= Maria Beauclerk, Duchess of St Albans =

Maria Janetta Beauclerk, Duchess of St Albans (c. 1779 - 17 January 1822), formerly Maria Janetta Nelthorpe, was the second wife of William Beauclerk, 8th Duke of St Albans, and the mother of the 9th Duke.

==Early life==
Maria was the only daughter of John Nelthorpe and his wife, the former Mary Cracroft, of Little Grimsby Hall. Nelthorpe had been High Sheriff of Lincolnshire in 1775, and was related to the Nelthorpe baronets.

==Personal life==
Maria married the future duke on 4 March 1799, at Little Grimsby, Lincolnshire, his first wife, Charlotte Thelwell, having died in October 1797, leaving no surviving children. Beauclerk inherited the dukedom in 1816, as a result of the death, in infancy, of his nephew, Aubrey Beauclerk, 7th Duke of Saint Albans. His wife then became Duchess of St Albans.
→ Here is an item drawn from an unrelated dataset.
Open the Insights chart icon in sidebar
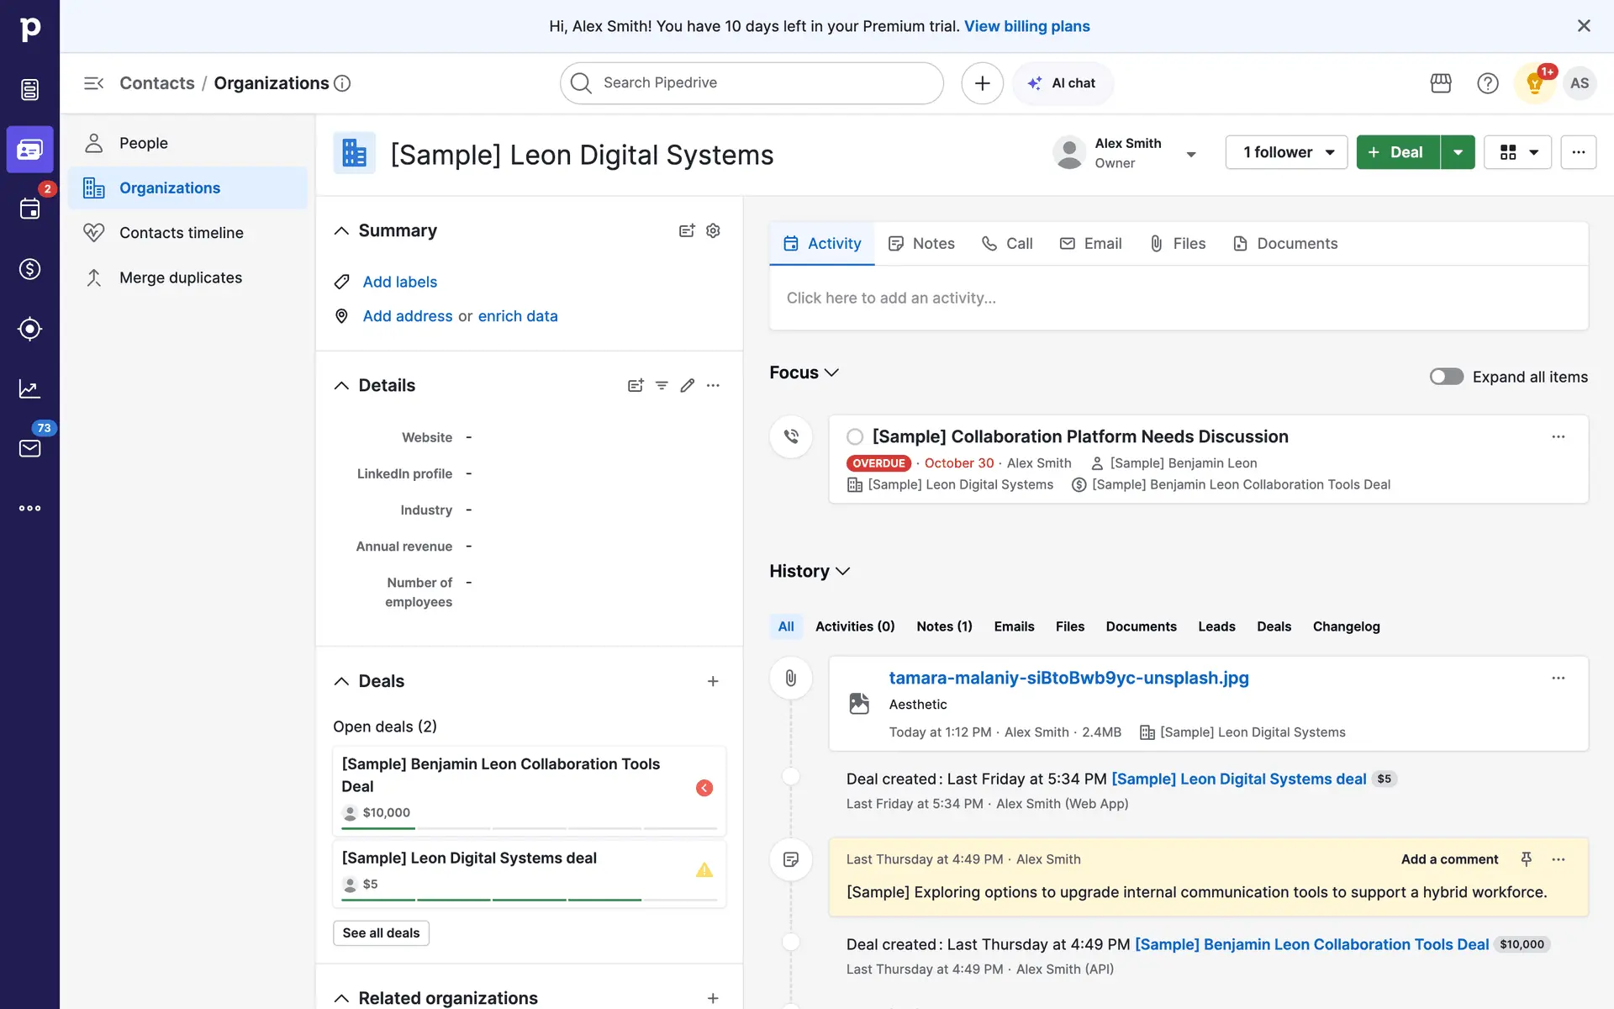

The couple had thirteen children:

- Lady Maria Amelia Beauclerk (1800-1873), who died unmarried.
- William Beauclerk, 9th Duke of St Albans (1801-1849)
- Lady Charlotte Beauclerk (1802-1842), who died unmarried.
- Lady Caroline Janetta Beauclerk (1804-1862), who married Arthur Capell, 6th Earl of Essex and had children
- Lord John Nelthorpe Beauclerk (1805-1810), who died in infancy
- Lady Louisa Georgiana Beauclerk (1806-1843), who married Thomas Hughan, and had children
- Captain Lord Frederick Charles Peter Beauclerk (1808-1865), who married Jemima Johnstone and had children
- Lady Georgiana Beauclerk (1809-1880), who married Sir Montague Cholmeley, 2nd Baronet, and had children
- Lady Mary Noel Beauclerk (1810-1850), who married Thomas Corbett (Lincolnshire MP) and had children. Their descendants include Samantha Cameron, née Sheffield, wife of former British Prime Minister David Cameron.
- Lord Henry Beauclerk (1812-1856), who died unmarried.
- Lord Charles Beauclerk (1813-1861), who married Laura Stopford and had children.
- Captain Lord Amelius Wentworth Beauclerk (1815-1879), who married Frances Harrison and had children.
- Lord George Augustus Beauclerk (1818-1880), who died unmarried.

The duchess died in London, and was outlived by her husband. Her brother, John Nelthorpe, had died in 1819.